▸ YOUR OBJECTIVE
Your answer should be the lines below from the one with "Index: S (365, 248)" to the one with "2025 (369, 798)", both included, given again exactly and with nothing added.

Segment Start: DATASET EXTRACT

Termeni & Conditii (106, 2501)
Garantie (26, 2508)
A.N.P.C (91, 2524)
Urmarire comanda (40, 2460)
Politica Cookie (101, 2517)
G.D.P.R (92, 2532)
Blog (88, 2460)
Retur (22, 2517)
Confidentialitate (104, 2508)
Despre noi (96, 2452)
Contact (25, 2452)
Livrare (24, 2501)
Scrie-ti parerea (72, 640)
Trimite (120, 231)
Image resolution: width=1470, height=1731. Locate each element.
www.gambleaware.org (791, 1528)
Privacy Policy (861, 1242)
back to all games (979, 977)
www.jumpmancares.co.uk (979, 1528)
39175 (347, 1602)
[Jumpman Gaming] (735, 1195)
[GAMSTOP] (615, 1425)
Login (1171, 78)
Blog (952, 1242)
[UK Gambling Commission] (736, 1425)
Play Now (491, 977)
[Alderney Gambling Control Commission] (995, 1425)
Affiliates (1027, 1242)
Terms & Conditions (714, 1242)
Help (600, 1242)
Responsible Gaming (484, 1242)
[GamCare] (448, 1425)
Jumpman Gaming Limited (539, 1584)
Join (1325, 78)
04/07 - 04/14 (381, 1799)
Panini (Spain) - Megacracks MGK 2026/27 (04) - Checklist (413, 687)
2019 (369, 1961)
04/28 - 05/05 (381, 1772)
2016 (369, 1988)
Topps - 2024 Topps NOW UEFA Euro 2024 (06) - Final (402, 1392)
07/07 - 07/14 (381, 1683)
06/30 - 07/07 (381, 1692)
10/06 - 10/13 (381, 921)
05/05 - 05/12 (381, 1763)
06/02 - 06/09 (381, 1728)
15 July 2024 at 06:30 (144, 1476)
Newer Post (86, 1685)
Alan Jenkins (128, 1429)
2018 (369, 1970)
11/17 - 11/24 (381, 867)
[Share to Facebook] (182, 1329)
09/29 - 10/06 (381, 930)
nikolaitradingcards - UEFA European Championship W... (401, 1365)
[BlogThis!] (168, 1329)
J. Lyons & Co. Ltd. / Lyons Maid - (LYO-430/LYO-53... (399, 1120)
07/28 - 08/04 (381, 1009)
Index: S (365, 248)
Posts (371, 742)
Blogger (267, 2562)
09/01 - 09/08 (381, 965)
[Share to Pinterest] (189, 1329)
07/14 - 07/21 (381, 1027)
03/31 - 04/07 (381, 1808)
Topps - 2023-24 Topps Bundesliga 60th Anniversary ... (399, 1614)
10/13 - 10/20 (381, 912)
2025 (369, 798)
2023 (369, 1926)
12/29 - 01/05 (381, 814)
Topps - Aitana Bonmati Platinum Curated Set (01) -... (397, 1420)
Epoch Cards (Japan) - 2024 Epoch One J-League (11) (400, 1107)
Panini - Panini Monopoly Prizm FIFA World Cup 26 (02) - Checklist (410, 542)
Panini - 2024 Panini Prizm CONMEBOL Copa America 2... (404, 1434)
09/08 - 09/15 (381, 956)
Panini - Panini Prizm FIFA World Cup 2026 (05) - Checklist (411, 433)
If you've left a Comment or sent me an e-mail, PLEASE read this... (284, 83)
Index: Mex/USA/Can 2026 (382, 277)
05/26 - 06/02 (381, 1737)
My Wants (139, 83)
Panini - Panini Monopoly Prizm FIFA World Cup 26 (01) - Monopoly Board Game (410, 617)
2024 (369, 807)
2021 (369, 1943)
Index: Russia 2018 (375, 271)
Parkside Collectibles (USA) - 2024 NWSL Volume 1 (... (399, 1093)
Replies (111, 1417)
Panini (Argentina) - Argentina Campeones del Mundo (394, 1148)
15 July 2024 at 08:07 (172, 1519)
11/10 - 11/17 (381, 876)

Segment End: DATASET EXTRACT

▸ YOUR RESPONSE
Index: S (365, 248)
Posts (371, 742)
Blogger (267, 2562)
09/01 - 09/08 (381, 965)
[Share to Pinterest] (189, 1329)
07/14 - 07/21 (381, 1027)
03/31 - 04/07 (381, 1808)
Topps - 2023-24 Topps Bundesliga 60th Anniversary ... (399, 1614)
10/13 - 10/20 (381, 912)
2025 (369, 798)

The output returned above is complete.